Thurlstone, Butter Bay, 30th March 2021 - swimming in the Spring tide, highest tide of the year, 8am.



Beginnings:


I started this module with exploring collaboration, 'friendship as practice', and a 'public of one' with Derek. This felt like the first steps in expanding my art practice, which is a very intimate and close practice. Derek and I spent a couple of months having weekly zooms, which transpired in us sharing not only our art practice but our poems - which lay the ground for making filmic responses to our own and each other's poems. This felt very alive, a great sense of exploring and not knowing - and enjoying the cross-fertilisation of our practices - that the intimacy of our practices was not lost but enriched by the sharing.






Boom and Burn Series:


After reading out one of my poems to Derek, I felt encouraged to expand the poem into a performative, filmic enactment - using costume/ shapeshifting to position many voices together. My audience was the camera, and therefore the 'viewer' of the film - it was commented that my eyes linked all the different voices (shapes) and that the audience felt invited in. This was actually a big shift in my work, to have a sense of a genuine 'welcome' to an audience, that I could offer my work willingly and therefore it was received more easily! Before this point there had always been an element of not wanting to offer my work to a public, to reveal what is intimate. Perhaps an anger or shame, or an expression of a tension within me between private and public space - which has been an ongoing exploration in my work for years. This piece felt like a reflection of an inner confidence in me, to simply be inside my work, and simultaneously create enough distance or space in the work that allowed for an audience.
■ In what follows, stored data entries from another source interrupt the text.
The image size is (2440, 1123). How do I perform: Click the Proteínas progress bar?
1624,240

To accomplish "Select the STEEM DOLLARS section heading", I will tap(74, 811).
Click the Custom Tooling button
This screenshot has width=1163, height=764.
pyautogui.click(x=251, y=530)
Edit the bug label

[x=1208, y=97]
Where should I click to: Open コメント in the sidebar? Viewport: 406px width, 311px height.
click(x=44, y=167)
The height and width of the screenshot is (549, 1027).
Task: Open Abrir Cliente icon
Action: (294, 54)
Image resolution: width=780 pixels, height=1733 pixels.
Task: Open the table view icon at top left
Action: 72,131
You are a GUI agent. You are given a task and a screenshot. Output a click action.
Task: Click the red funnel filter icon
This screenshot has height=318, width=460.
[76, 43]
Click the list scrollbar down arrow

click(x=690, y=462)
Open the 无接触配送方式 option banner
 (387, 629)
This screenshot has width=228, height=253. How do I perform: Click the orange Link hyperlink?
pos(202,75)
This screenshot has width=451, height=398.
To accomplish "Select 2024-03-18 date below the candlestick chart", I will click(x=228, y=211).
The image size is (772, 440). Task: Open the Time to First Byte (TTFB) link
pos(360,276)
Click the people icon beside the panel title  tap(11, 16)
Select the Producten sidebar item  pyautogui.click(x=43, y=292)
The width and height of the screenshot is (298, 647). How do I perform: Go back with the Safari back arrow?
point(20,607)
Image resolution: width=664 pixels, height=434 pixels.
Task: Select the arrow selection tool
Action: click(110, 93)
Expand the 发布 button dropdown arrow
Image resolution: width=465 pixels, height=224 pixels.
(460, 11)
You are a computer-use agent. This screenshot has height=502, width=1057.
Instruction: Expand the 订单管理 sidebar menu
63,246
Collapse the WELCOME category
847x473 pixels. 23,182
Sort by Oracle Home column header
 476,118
Derek also took my film footage to make his response. This felt quite a tender process for me, to relinquish control of my footage! But trust had built up between us over the weeks and I was interested to see his interpretation.









Tutorial with Beth:


Further discussion with Beth around the ethics of collaboration, what is it exactly? What are Derek and I exploring? Is it true collaboration or simply a sharing of work and responses?





'Solitude', my filmic response to Derek's poem:


Derek read out a poem that he's written years ago, it was a poem reflecting a pivotal moment in his life - and to take his words and respond through film felt like a sensitive thing to do! I wanted to honour and respect his poem (do it justice!) - and yet I'd taken his words within me, to meet with my own life experience... and this was my response. I really enjoyed experimenting with the medium of zoom, zooming myself so that the sound warped and reverberated, distorting the poem to create an eerie sense of isolation and echo - like the voice was many. Something about the essence of the poem and the times we are living in: that there is enforced separation/ isolation and zoom is the only way, for many, to keep in touch.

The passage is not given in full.